Share your dilemmas and get honest opinions from other Mumsnetters.

To be upset at this teacher?

72 replies

addictedtotwopenceslots · 04/06/2021 23:18

My daughter (7) has been having a problem with one of her back teeth ever since her and her dads dog collided a couple of weeks ago. Basically the tooth is dead and an abscess has started to form so she was put on amoxicillin for 5 days and has an appointment to get the tooth removed mid June (baby tooth thankfully).

I had been given her ibrufon in morning and at night which has seemed to keep the pain at bay. However I forgot this morning as was rushing.

This evening she said she had mentioned it to the teacher and had said, 'my tooth is really sore and I didn't get my medicine this morning as my mum forgot' and the teacher replied, 'well that's for your mum to sort out, there's nothing i can do (!)' and daughter said she'd said it rather angrily. I asked daughter if she mentioned her tooth to her teacher quite a lot because if that was the case maybe she's getting fed up of hearing about it but daughter said she had not.

I just feel upset that she was in pain and she didn't get an ounce of sympathy from her teacher Sad she had a breath report card and parents evening and her teacher said she was lovely to be around so I'm not sure why she's suddenly snapping at her.

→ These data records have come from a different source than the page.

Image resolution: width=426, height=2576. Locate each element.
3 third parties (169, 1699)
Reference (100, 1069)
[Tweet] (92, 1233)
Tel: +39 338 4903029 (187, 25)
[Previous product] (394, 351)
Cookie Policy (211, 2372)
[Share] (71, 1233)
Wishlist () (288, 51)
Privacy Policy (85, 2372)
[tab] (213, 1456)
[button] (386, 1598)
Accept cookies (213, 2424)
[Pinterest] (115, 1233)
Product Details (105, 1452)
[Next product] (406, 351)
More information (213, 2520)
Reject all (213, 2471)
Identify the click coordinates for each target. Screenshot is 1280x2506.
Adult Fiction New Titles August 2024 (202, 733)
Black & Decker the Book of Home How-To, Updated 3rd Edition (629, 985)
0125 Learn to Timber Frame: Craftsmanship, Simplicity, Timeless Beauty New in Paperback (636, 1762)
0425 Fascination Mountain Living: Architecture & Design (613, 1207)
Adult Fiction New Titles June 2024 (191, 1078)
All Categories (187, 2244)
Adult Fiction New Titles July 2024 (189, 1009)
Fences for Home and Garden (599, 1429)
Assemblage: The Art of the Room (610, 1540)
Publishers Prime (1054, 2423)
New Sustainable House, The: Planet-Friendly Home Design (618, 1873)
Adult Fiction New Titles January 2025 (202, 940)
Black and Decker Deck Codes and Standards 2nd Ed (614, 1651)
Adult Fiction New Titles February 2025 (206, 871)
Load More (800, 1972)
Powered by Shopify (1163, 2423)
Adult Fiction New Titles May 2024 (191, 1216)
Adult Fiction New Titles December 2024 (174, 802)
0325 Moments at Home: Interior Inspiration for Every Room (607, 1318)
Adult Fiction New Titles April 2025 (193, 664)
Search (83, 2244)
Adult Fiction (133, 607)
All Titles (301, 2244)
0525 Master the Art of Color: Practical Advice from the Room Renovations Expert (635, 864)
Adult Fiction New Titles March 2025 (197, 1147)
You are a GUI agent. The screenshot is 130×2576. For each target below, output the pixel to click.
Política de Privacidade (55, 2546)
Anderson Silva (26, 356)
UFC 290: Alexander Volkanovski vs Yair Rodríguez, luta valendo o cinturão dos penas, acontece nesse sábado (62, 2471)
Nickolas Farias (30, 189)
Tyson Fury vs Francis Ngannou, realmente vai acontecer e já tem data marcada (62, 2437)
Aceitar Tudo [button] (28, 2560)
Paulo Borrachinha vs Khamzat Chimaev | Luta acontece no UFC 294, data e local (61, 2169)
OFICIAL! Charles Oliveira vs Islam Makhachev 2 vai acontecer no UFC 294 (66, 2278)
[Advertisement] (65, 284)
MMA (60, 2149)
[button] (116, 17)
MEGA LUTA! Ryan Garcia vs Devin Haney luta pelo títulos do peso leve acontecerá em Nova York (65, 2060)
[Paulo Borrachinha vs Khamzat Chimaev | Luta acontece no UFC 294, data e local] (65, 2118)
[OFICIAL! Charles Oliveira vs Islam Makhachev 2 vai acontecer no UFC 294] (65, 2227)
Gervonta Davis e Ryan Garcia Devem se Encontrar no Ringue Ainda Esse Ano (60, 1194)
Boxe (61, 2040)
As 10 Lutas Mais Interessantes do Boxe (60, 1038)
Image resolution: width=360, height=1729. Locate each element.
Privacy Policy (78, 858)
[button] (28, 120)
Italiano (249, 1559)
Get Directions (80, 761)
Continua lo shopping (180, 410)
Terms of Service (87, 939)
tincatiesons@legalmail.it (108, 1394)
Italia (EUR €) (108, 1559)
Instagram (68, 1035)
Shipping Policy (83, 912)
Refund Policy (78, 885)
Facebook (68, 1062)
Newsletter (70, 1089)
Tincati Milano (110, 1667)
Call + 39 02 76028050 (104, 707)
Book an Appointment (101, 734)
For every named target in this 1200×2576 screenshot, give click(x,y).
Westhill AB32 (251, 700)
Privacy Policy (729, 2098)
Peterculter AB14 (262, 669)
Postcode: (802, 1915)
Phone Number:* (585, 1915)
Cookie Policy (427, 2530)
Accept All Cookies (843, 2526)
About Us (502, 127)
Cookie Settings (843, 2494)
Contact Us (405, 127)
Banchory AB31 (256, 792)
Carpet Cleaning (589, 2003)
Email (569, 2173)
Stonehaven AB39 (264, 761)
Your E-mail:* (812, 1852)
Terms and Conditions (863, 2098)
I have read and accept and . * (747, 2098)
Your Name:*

I understand my daughter isn't the only one in class but why didn't she send her to the office to get them to give me a call and I could have came with some medicine?

AIBU and overly sensitive?

OP posts:
TheWaif · 05/06/2021 19:12

And they have done, for a lot less than toothache.

Sumerisicumenin · 05/06/2021 19:12

Yet this petty post is your creation.

Sumerisicumenin · 05/06/2021 19:16

As already mentioned, teachers have to use their judgement based on the child, time til hometime, if it was the first mention of a problem and school policy.
Otherwise you’d have dozens of children out of class, lining up with a thousand and one complaints most of which would be displacement activity.

Pinkblueberry · 05/06/2021 19:17

Children exaggerate a lot when they’re told something they don’t want to hear. The teacher could have easily said those words in a neutral or even sympathetic tone. I would take what your daughter said with a pinch of salt and not get so wound up about something that actually might not have even occurred.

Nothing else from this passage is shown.